CMS denied Mr. Hadden’s request to waive or reduce its subrogation claim. Mr. Hadden requested reconsideration from CMS and CMS upheld it’s previous decision to deny. He then requested a waiver of recovery from CMS which was denied. Then he appealed and a Medicare Qualified Independent Contractor returned a decision in favor of CMS. Then he appealed to an Administrative Law Judge (ALJ) who issued an opinion in favor of CMS. He appealed to the Medicare Appeals Council and lost. He filed a claim in federal court; the case was remanded back to the Secretary of the Department of Health and Human Services (HHS) and HHS ruled in favor of CMS. He then filed suit in U.S. District Court and on August 6, 2009, the district court upheld the decision by HHS.
On October 10, 2010, the U.S. Court of Appeals for the Sixth Circuit heard the case. Finally, over a year later on November 21, 2011, the Sixth Circuit Court of Appeals published its opinion, affirming the District Court’s decision that Mr. Hadden must reimburse Medicare in full even though he received a partial settlement himself.
The Sixth Circuit focused primarily on the meaning of the word “responsible” in the MSP statute at 42 U.S.C 1395y(b)(2)(B)(ii) as applied to the specific fact pattern in this case. The statute says that “an entity that receives payment from a primary plan”…”shall reimburse”…the “Trust Fund”…”if it is demonstrated that such primary plan has or had responsibility (emphasis added) to make payment with respect to such item or service”. The Sixth Circuit said that Mr. Hadden received full compensation for his medical expenses because he “demanded that Pennyrile pay for all of them”. They further said, “His obligation to reimburse Medicare – is ultimately defined by the scope of his own claim against the third party…And thus a beneficiary cannot tell a third party that it is responsible for all of his medical expenses, on the one hand, and later tell Medicare that the same party was responsible for only 10% of them, on the other.”

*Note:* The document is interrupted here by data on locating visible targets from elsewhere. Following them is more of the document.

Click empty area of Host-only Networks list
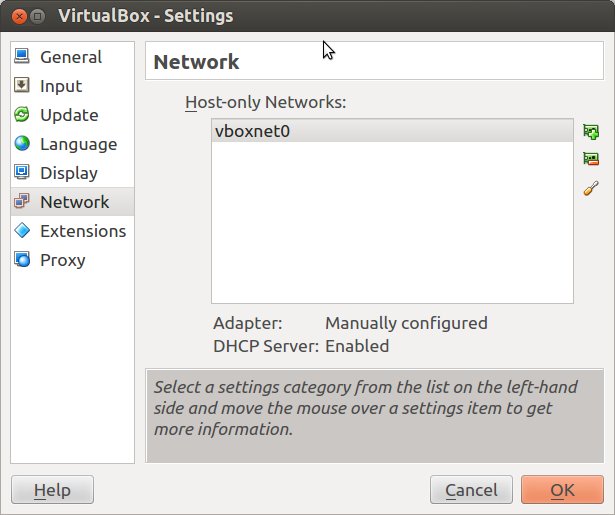 pos(392,222)
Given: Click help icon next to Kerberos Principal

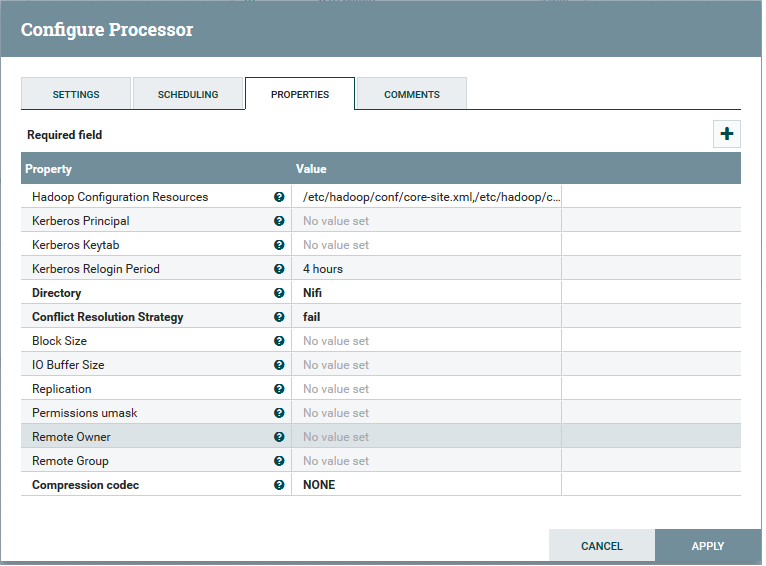Looking at the screenshot, I should 279,221.
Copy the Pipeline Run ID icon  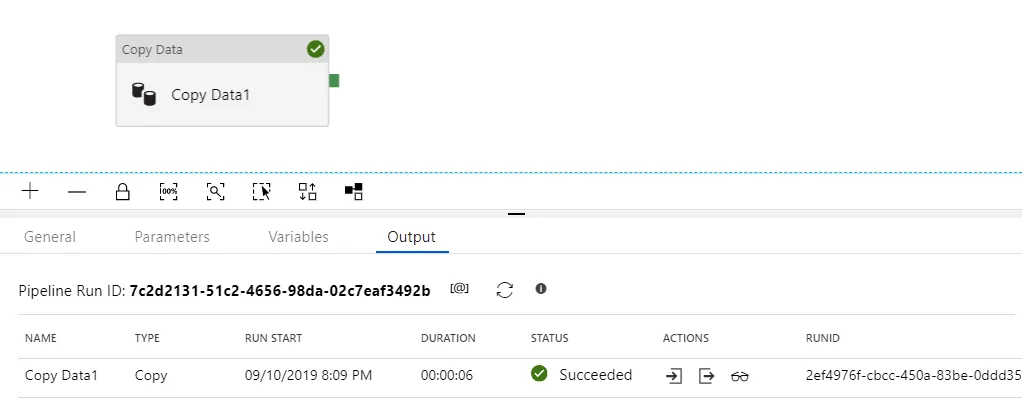(459, 289)
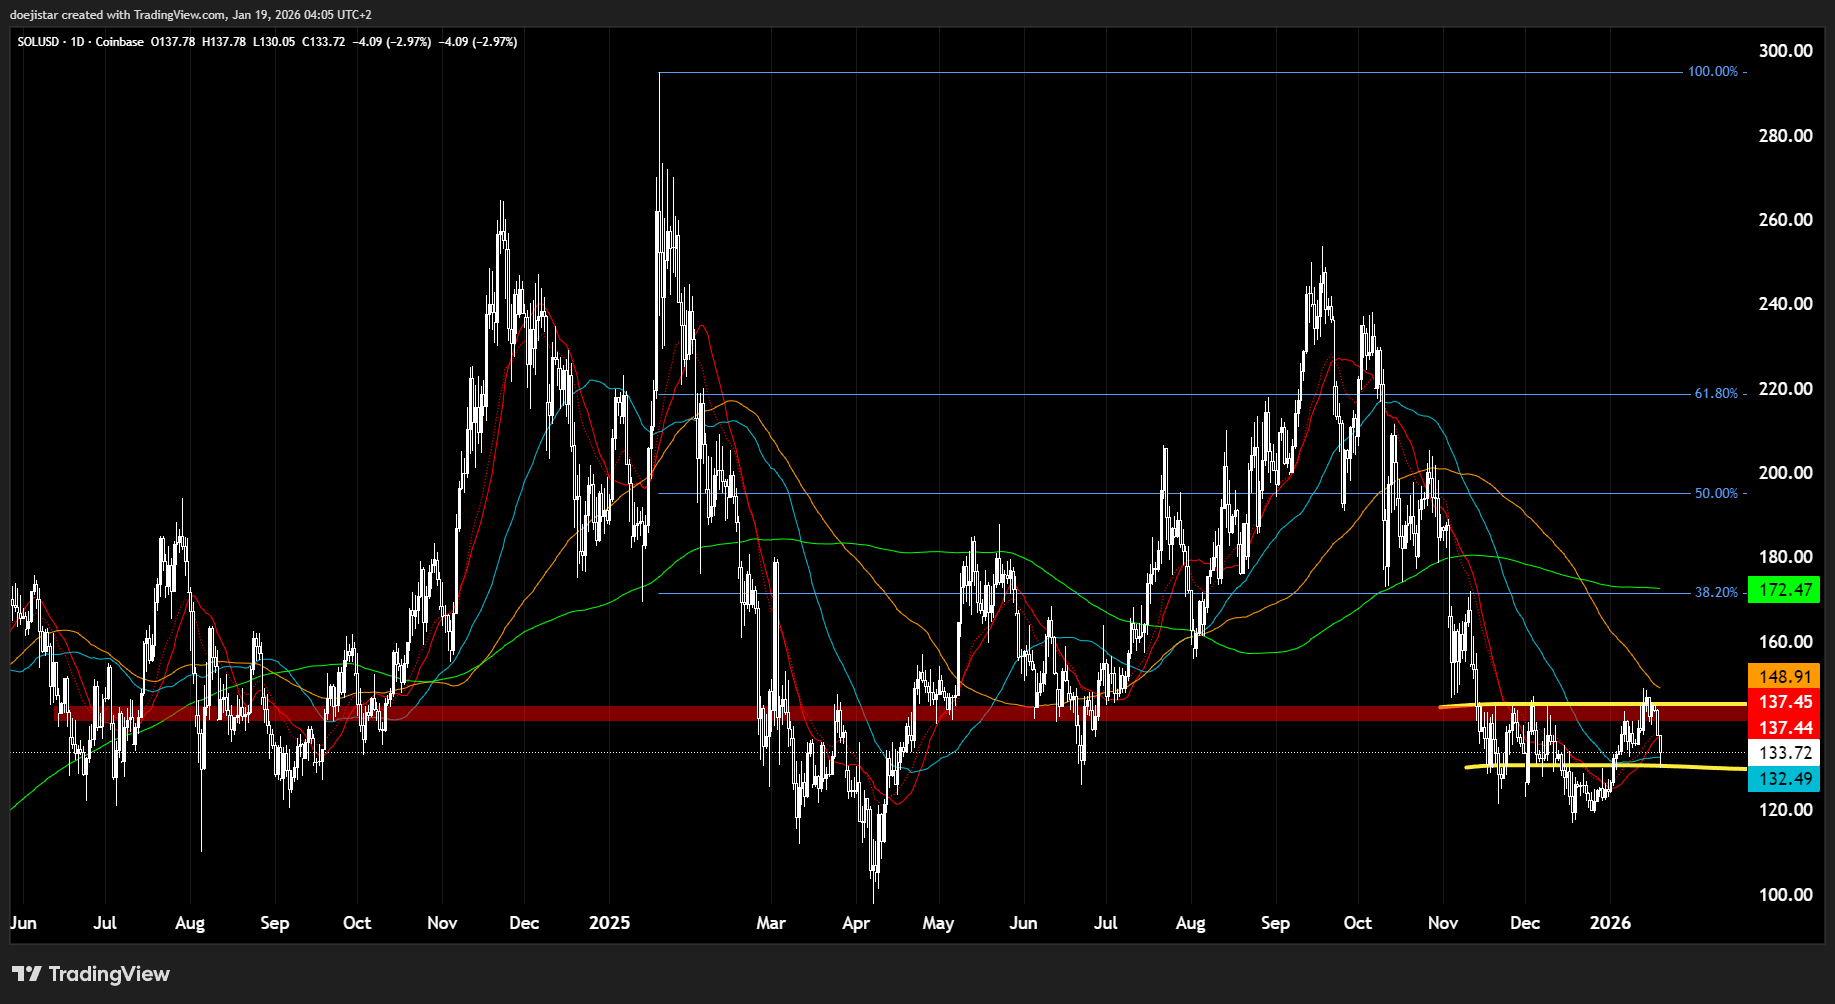Click the May label on time axis
Image resolution: width=1835 pixels, height=1004 pixels.
[x=938, y=923]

Judge Helene White dissented. She wrote that although the MSP statute clearly states that while Mr. Hadden was responsible to reimburse Medicare from his settlement proceeds, it was silent with regards to the amount to reimburse when there was a reduced settlement. She said that if the MSP Statute means what the majority says it means i.e., responsibility means full responsibility, then Pennyrile and Mr. Hadden would be responsible for the full $82,000 reimbursement to Medicare, even if Pennyrile had paid Mr. Hadden only $22,000. Using another example, she stated that if Medicare had paid $250,000 in medical costs, Pennyrile would be liable to the secretary for the full amount, and Medicare could have sued both Pennyrile and Hadden for the balance of its conditional payments. She stated that the statute should not be interpreted in a way that leads to an absurd result like this.
This case, which has drawn national attention, has been fascinating to follow. Mr. Hadden, was simply standing beside the street, next to the historic Todd County Courthouse, when a truck smashed into him. The car that caused the truck to strike him fled the scene. Mr. Hadden suffered serious injuries and received a much-reduced settlement which Medicare wanted the majority of. He and his lawyers were persistent in appealing the Medicare reimbursement demand. The wheels of justice turned slowly. The legal issues are complex and unsettled. But eventually the case made its way to the U.S. Appeals court, which took over a year to publish an opinion.
Although the appeals court decision was not in Mr. Hadden’s favor, there is a ray of hope for Mr. Hadden and others in the same situation. Interestingly, the U.S. Supreme Court could eventually hear this case because of the well-articulated dissenting opinion and because an opposite opinion was reached by the 11th Circuit in Bradley v. Sebelius.